The Martini was born at least a century ago, but its Golden Age begins in the twentieth century.
As early as 1904, O. Henry mentions the Martini in The Gentle Grafter, a comic tale in which Parley-voo Pickens and his partner, Caligula Polk, kidnap the wealthiest citizen of Mountain Valley, Georgia, and decide to treat him royally with a fancy meal:

"So at twelve o'clock we had a hot lunch ready that looked like a banquet on a Mississippi river steamboat. We spread it on top of two or three big boxes, opened two quarts of the red wine, set the olives and a canned oyster cocktail and a ready-made Martini by the colonel's plate, and called him to grub."

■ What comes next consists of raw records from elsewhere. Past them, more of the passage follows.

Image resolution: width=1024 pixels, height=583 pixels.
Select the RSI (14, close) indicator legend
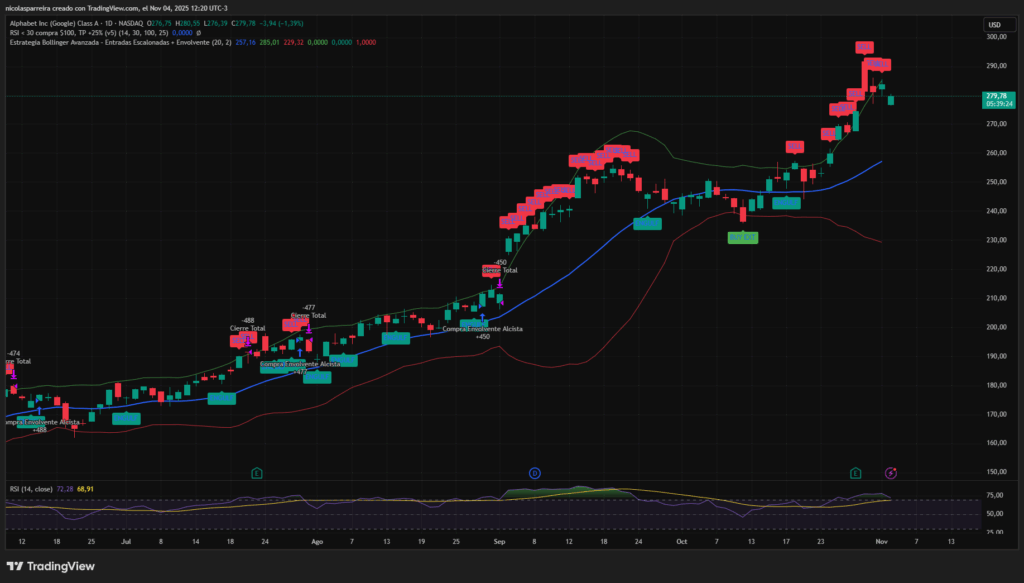[29, 488]
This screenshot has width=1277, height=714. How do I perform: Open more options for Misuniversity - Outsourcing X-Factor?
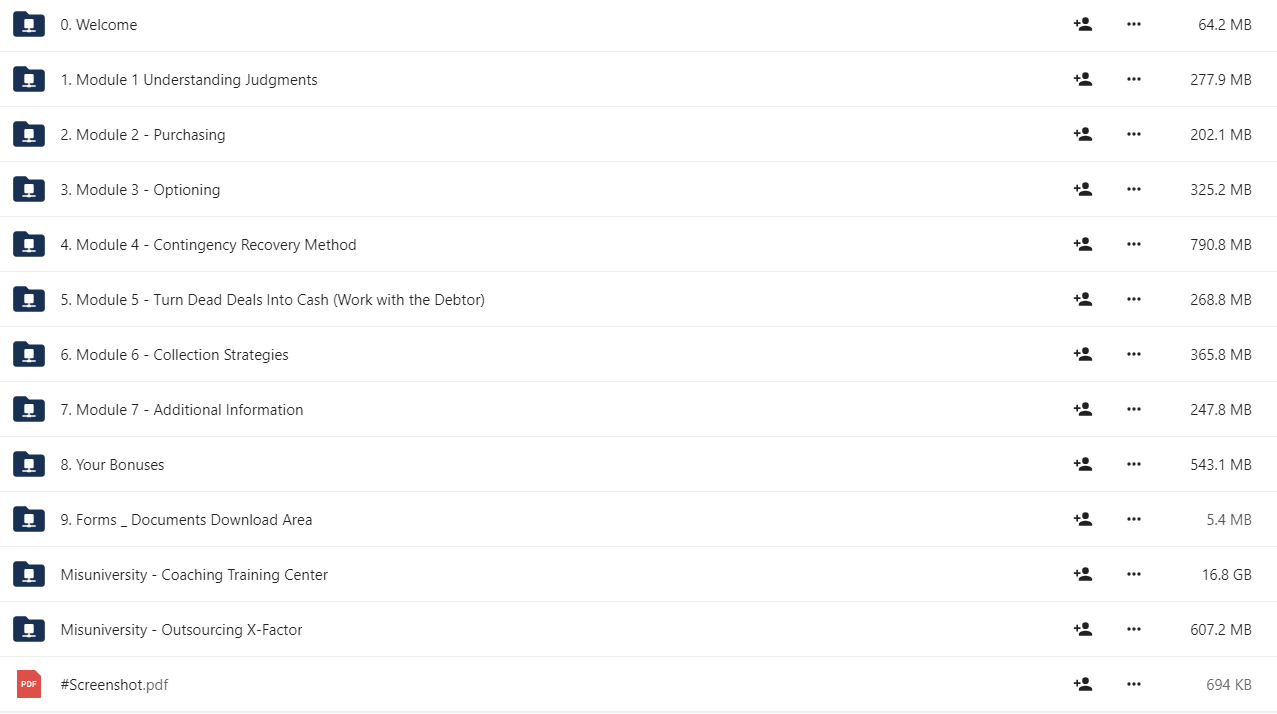pyautogui.click(x=1133, y=629)
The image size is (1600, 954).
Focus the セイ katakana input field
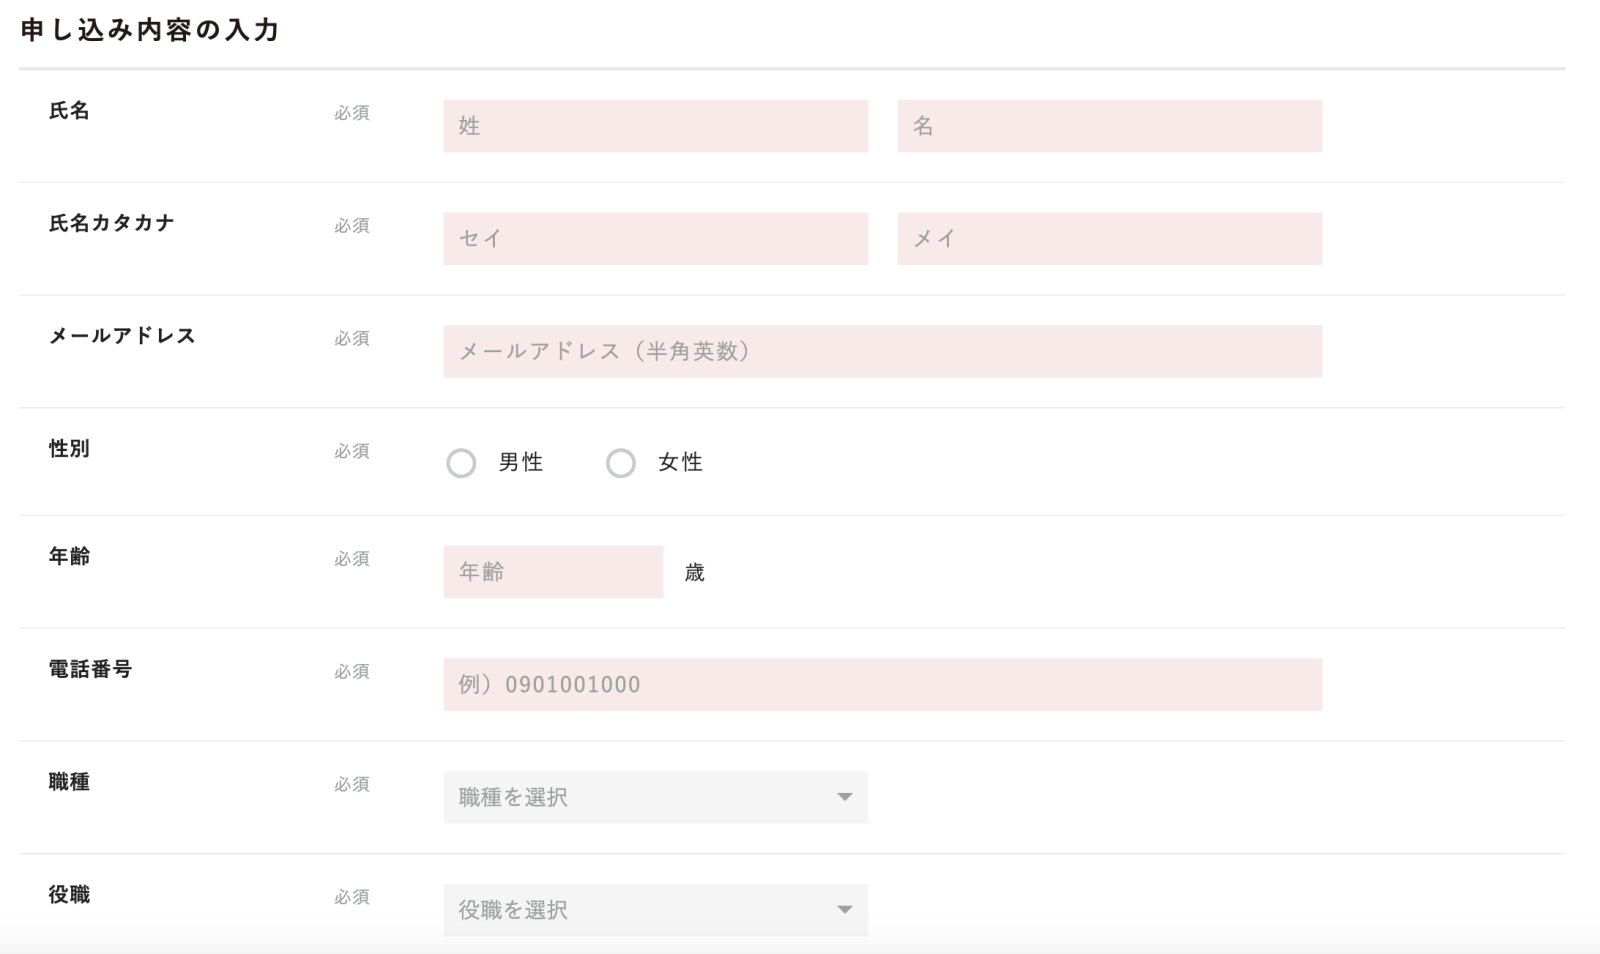tap(655, 238)
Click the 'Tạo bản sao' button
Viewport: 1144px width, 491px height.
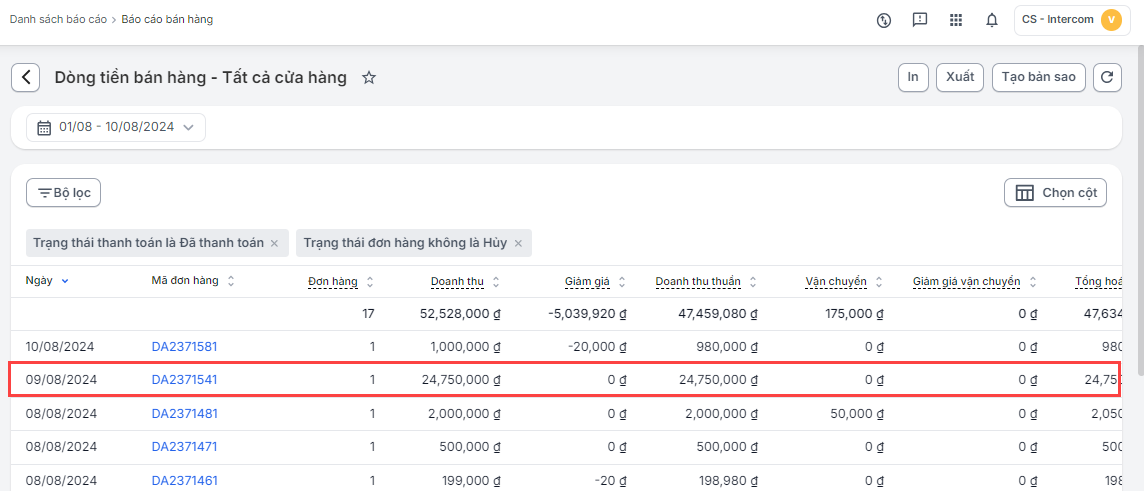click(1038, 77)
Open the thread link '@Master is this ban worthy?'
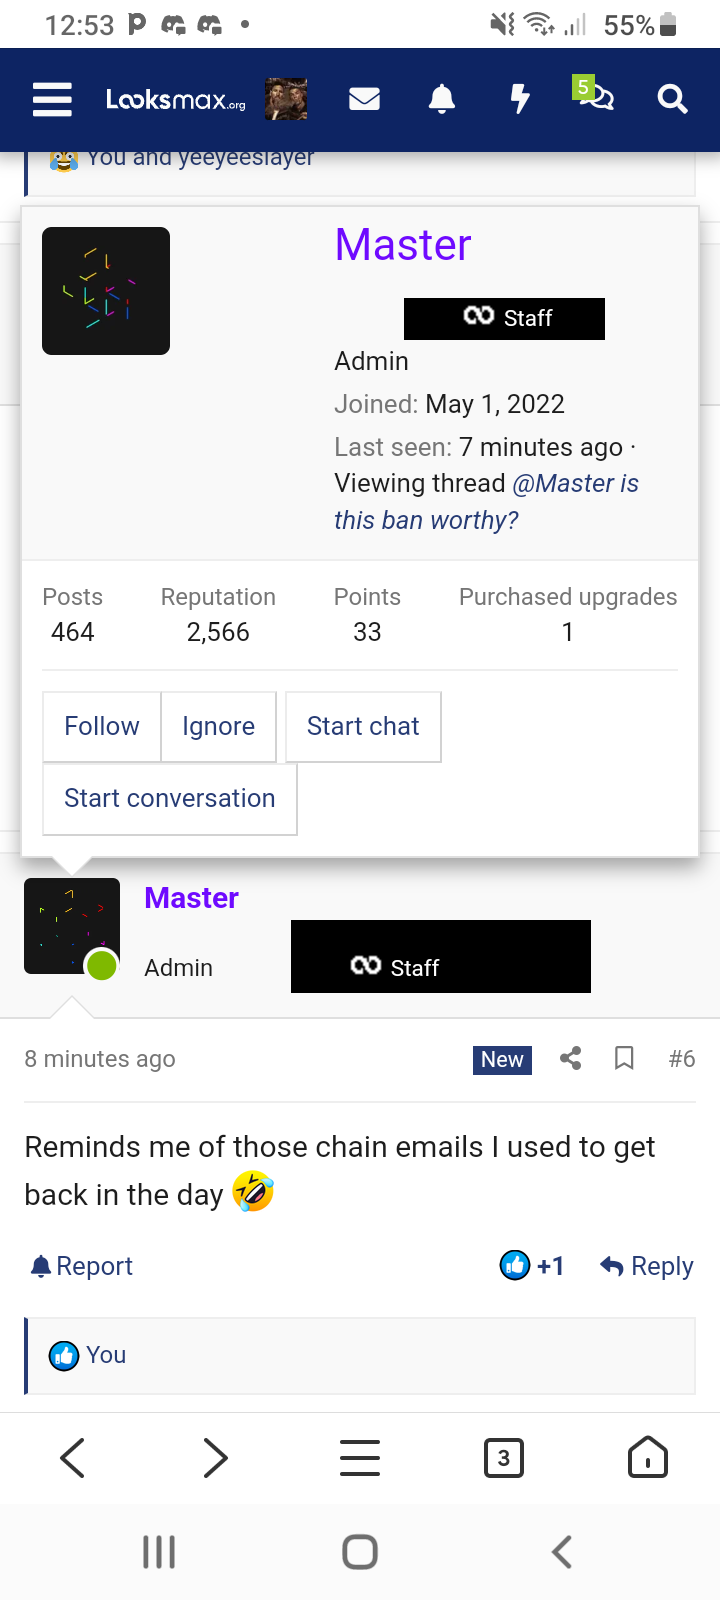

This episode tells us two things: Not only is the Martini so well-known at the dawn of the century that O. Henry can mention it without explanation, but a liquor company--in typical American fashion--has already marketed a ready-made version.

Cocktails,
particularly those made with gin, were increasingly popular. The Martini's speedy ascent, begun during World War I, stalled during the first days of Prohibition and then, ironically, accelerated. But on January 16, 1920, thirty-six states ratified the Eighteenth Amendment to the Constitution and the selling of alcoholic beverages was forbidden by law. Bars and taverns from coast to coast closed their doors, but many reopened elsewhere as speakeasies. Bootleggers found it easier to make drinkable gin than whiskey, and bathtub gin became the liquid currency of the underworld. "Some speakeasies are disguised behind florists' shops, or behind undertakers' coffins," reported a french observer in New York. "I know one, right on Broadway, which is entered through an imitation telephone box." The 21 Club, then known as Jack and Charlie's , had a trick to beat a police raid: an emergency button would flip the bottles on the bar shelf down a chute to the basement.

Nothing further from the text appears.